- Work task
Your reply should consist only of the lines from the one with "At what coordinates" through the end of the entries, transcribed exactly. Pictures stay out.
####################
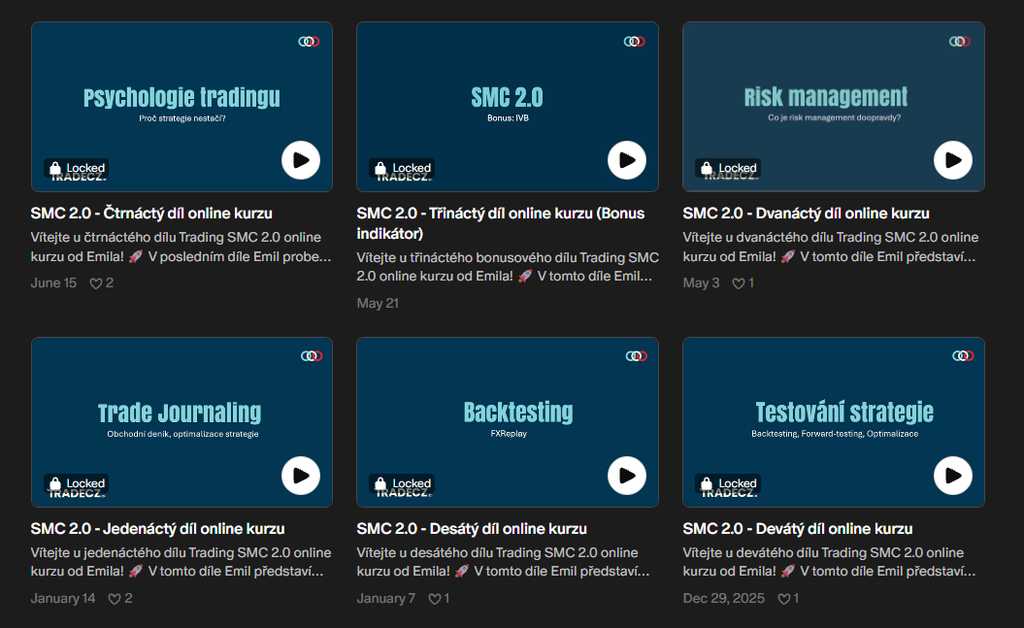The width and height of the screenshot is (1024, 628).
Task: Play the SMC 2.0 Bonus IVB video
Action: (x=627, y=160)
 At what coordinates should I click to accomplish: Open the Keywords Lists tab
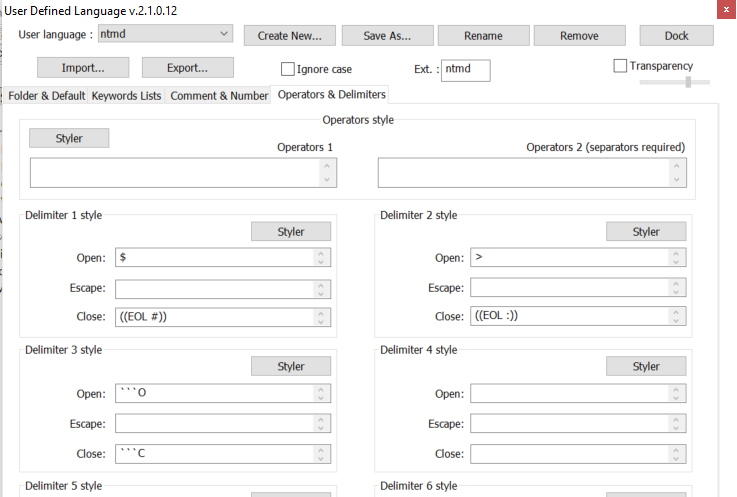pos(126,96)

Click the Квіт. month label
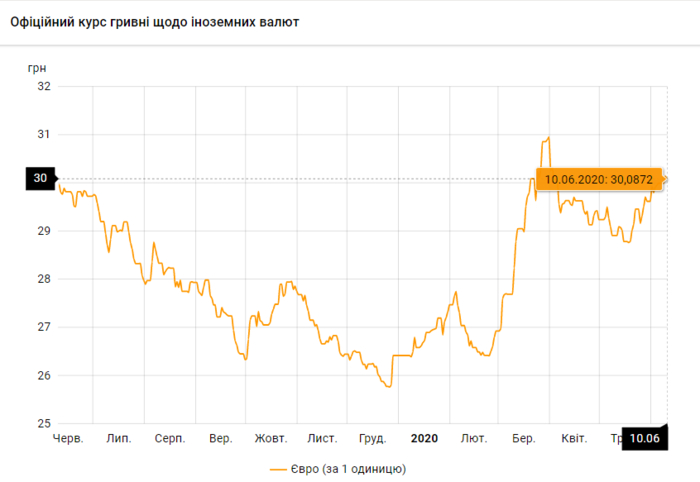tap(574, 438)
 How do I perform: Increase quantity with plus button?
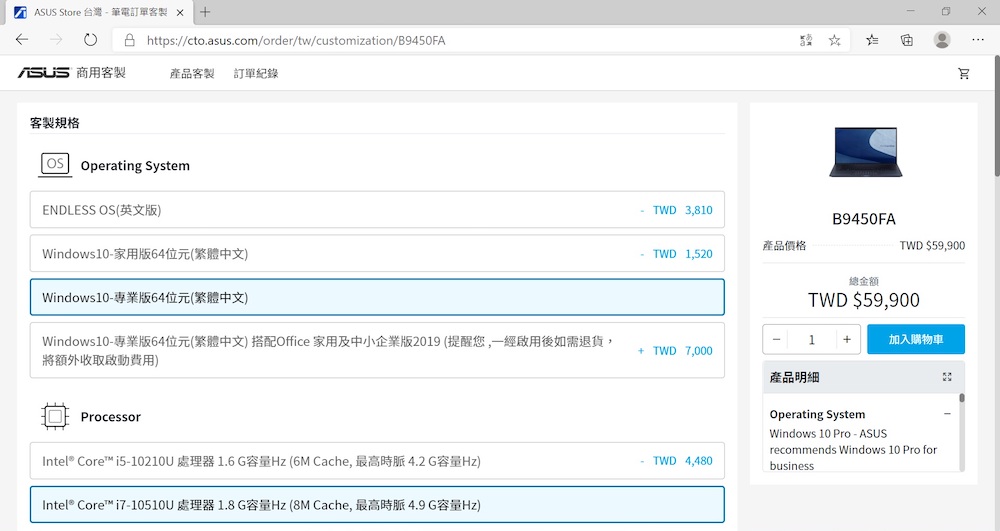click(x=846, y=340)
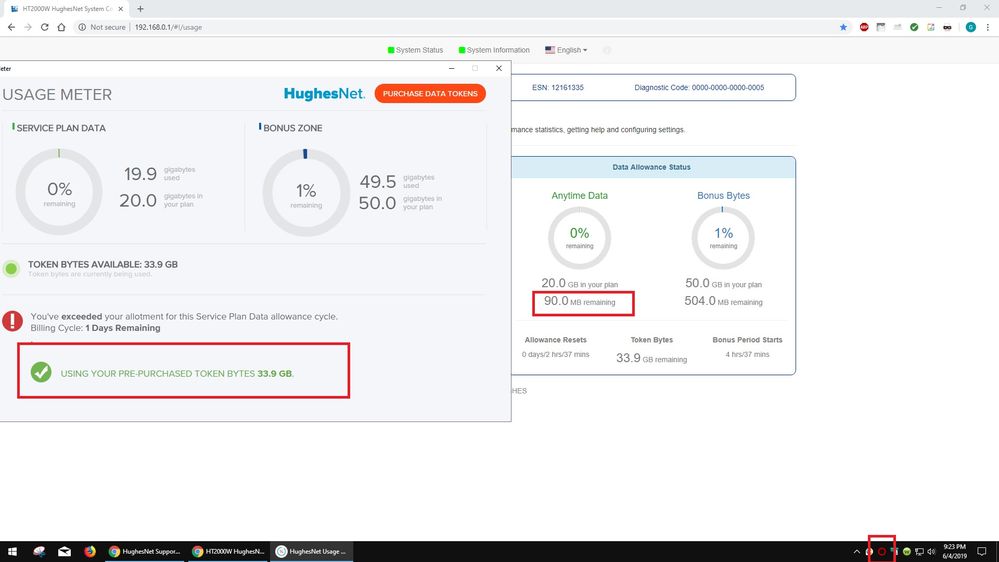Open the System Status page

[x=415, y=50]
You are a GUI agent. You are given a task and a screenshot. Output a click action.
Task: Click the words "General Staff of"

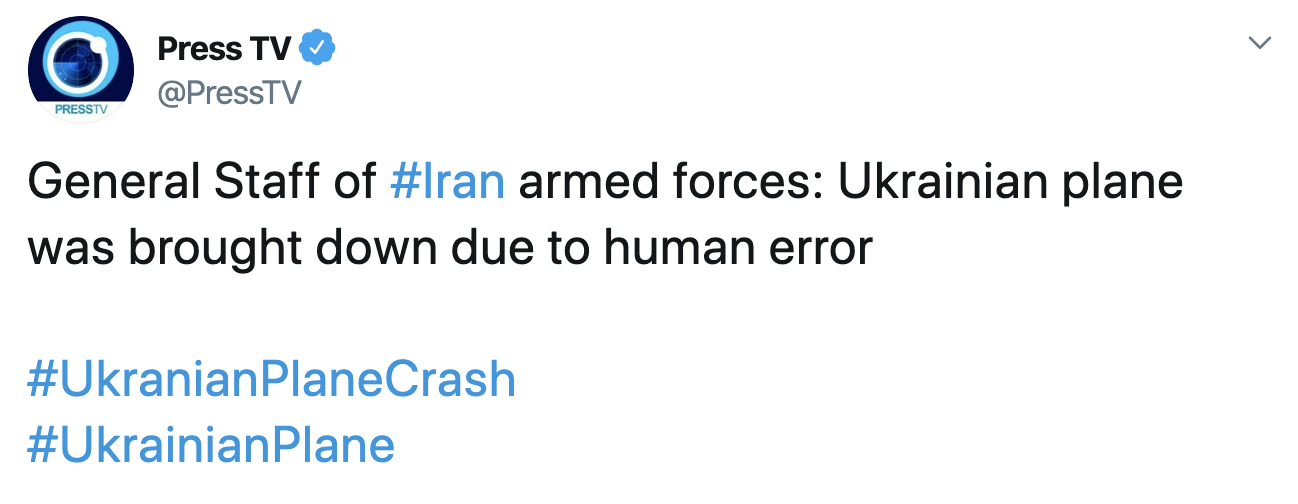tap(201, 184)
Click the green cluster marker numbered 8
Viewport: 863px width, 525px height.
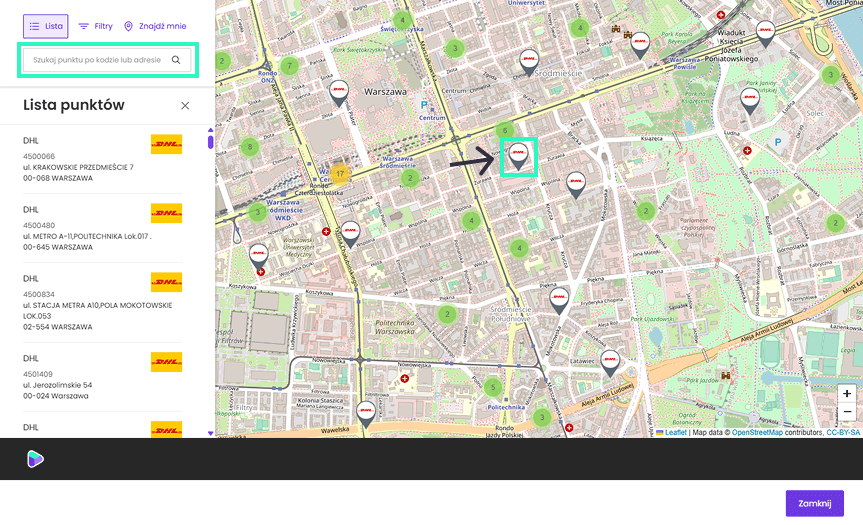click(x=250, y=147)
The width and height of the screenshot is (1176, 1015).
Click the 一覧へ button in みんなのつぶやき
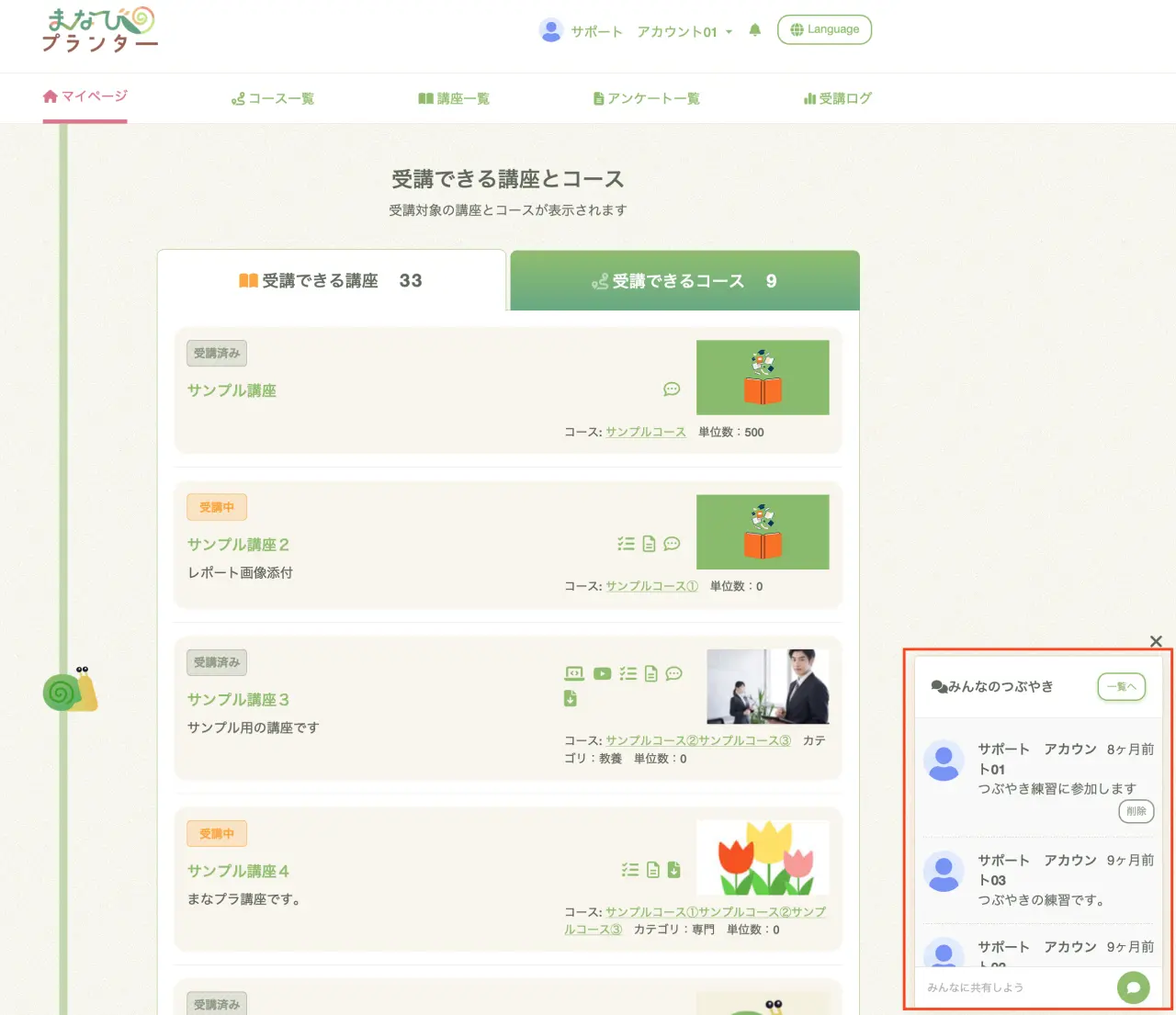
####################
- Task answer
 At what coordinates should I click to accomplish: Open the Keywords Lists tab
pos(126,96)

Click the Квіт. month label
tap(574, 438)
 How do I perform: Increase quantity with plus button?
click(x=846, y=340)
Open the System Status page

[x=415, y=50]
You are a GUI agent. You are given a task and a screenshot. Output a click action.
Task: Click the words "General Staff of"

tap(201, 184)
Click the green cluster marker numbered 8
Viewport: 863px width, 525px height.
click(x=250, y=147)
The width and height of the screenshot is (1176, 1015).
Click the 一覧へ button in みんなのつぶやき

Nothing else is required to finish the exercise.